-- Provided text follows --
In Jinaga, information is stored in facts. Facts are immutable. That means that once you create one, you don't change it. Instead, you just create more facts.
Create a simple top-level fact.
class Site {
static Type = "Blog.Site" as const;
public type = Site.Type;
constructor(
public domain: string
) { }
}
const site = await j.fact(new Site('qedcode.com'));
Create a fact with a single predecessor. Why is this called a predecessor? Because it comes before. We have to have a site before we can write a blog post.
class Post {
static Type = "Blog.Post" as const;
public type = Post.Type;
constructor(
public createdAt: Date | string,
public site: Site
) { }
}
const post = await j.fact(new Post(
new Date(), // Will be converted to an ISO string, such as "2018-12-23T22:46:02.487Z".
site // Site is the result of the previous j.fact.
-- Provided text concluded --
-- Excerpted records follows --
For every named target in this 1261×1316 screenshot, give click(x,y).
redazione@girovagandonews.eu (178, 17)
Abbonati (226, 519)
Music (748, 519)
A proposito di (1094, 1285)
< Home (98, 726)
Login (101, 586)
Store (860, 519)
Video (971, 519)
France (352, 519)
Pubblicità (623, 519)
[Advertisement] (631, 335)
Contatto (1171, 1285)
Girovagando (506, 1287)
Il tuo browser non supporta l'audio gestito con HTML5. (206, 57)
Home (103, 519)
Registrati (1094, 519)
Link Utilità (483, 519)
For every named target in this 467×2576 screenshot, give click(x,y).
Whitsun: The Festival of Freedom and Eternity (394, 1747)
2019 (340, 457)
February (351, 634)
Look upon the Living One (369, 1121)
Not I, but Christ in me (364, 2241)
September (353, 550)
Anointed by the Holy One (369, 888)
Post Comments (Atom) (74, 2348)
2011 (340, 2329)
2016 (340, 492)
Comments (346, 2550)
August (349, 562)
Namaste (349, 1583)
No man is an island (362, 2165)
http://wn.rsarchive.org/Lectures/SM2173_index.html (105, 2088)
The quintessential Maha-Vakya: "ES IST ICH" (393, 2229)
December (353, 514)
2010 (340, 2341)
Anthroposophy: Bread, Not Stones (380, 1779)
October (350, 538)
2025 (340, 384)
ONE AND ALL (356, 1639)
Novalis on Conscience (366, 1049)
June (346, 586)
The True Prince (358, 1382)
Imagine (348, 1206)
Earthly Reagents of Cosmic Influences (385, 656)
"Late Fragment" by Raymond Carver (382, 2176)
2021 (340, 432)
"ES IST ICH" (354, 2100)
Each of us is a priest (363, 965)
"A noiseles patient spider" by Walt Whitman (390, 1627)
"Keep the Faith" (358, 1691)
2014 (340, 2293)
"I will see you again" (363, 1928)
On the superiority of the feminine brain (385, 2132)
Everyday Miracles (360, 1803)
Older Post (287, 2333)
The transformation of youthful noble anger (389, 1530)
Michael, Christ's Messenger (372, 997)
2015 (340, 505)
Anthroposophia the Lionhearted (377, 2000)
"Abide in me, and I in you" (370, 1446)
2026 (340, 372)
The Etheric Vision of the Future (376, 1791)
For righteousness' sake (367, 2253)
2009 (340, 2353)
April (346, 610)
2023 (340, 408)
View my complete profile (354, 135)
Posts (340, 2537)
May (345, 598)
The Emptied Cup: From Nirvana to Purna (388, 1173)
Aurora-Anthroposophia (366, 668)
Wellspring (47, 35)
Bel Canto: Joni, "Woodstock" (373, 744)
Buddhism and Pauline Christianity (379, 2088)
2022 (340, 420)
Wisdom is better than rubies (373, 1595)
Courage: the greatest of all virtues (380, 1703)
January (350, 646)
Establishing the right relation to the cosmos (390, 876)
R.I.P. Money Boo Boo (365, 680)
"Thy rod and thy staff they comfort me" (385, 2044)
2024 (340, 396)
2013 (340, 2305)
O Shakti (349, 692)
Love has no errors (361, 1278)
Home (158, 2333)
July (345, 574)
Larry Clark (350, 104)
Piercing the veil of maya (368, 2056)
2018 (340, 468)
-- Excerpted records concluded --
* Parts of the exercise *
[a] Reproduce the part of the Jinaga facts text that begins at the words "In Jinaga, information" and stops after "a blog post.".
[b] Answer these about the Jinaga facts text:
(i) Instead of changing a fact, what does the text say you do?
(ii) What domain is passed in when the Site fact is created?
(iii) What is the Type value given in the Post class?
[c] Carry on the Jinaga facts text from its last line.

* Responses in order *
[a]
In Jinaga, information is stored in facts. Facts are immutable. That means that once you create one, you don't change it. Instead, you just create more facts.
Create a simple top-level fact.
class Site {
static Type = "Blog.Site" as const;
public type = Site.Type;
constructor(
public domain: string
) { }
}
const site = await j.fact(new Site('qedcode.com'));
Create a fact with a single predecessor. Why is this called a predecessor? Because it comes before. We have to have a site before we can write a blog post.

[b]
(i) You create more facts.
(ii) 'qedcode.com'
(iii) "Blog.Post"

[c]
));
You may be feeling that Jinaga facts are upside down. Typically, a JSON object contains its children. A site should contain its posts, not the other way around! But a Jinaga fact contains its parent. What's going on with that?
This all stems from the fact that Jinaga facts are immutable. You cannot change a fact. If a site contained an array of posts, then you would never be able to add another post. And so the relationship has to be flipped. A child knows its parent, because that parent relationship never changes.
To find all of the children of a fact, you need to write a query. By the way, we call these children successors, as you will soon see.